>> START ENTRIES

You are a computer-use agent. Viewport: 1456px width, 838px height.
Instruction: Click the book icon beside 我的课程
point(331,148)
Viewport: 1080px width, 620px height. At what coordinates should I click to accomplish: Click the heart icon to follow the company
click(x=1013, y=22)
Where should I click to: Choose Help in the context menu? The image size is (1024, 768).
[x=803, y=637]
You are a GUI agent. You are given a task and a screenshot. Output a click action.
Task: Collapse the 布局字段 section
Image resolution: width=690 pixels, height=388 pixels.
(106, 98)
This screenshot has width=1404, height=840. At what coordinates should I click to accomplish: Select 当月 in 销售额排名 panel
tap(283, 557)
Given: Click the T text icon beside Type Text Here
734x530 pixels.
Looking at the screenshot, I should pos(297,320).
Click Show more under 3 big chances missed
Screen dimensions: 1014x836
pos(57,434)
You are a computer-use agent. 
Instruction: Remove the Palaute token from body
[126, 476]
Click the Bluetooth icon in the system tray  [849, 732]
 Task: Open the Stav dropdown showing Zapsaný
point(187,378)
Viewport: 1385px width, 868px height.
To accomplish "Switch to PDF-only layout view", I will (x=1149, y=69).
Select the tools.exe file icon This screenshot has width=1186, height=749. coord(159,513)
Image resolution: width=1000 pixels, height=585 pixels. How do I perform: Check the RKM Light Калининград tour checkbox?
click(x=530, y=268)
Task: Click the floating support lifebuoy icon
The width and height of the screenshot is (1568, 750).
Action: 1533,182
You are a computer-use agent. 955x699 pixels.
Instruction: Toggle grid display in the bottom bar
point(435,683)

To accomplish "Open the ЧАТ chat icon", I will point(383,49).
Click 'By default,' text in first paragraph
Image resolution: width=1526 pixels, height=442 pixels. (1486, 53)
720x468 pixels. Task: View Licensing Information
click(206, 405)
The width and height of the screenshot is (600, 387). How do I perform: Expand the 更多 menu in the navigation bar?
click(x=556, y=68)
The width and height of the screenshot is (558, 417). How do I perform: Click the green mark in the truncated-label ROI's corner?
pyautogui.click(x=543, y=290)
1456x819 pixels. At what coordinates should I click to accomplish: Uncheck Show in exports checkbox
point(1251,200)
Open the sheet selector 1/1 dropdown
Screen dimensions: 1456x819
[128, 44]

>> END ENTRIES

### EXERCISE REQUIREMENTS:
Render the stretch of records from the line containing "720x468 pixels. Task: View" through the line containing "pyautogui.click(x=543, y=290)" as a JSON list of strings, with one string per line and any blank lines left out.

### PROBLEM SOLUTION:
[
  "720x468 pixels. Task: View Licensing Information",
  "click(206, 405)",
  "The width and height of the screenshot is (600, 387). How do I perform: Expand the 更多 menu in the navigation bar?",
  "click(x=556, y=68)",
  "The width and height of the screenshot is (558, 417). How do I perform: Click the green mark in the truncated-label ROI's corner?",
  "pyautogui.click(x=543, y=290)"
]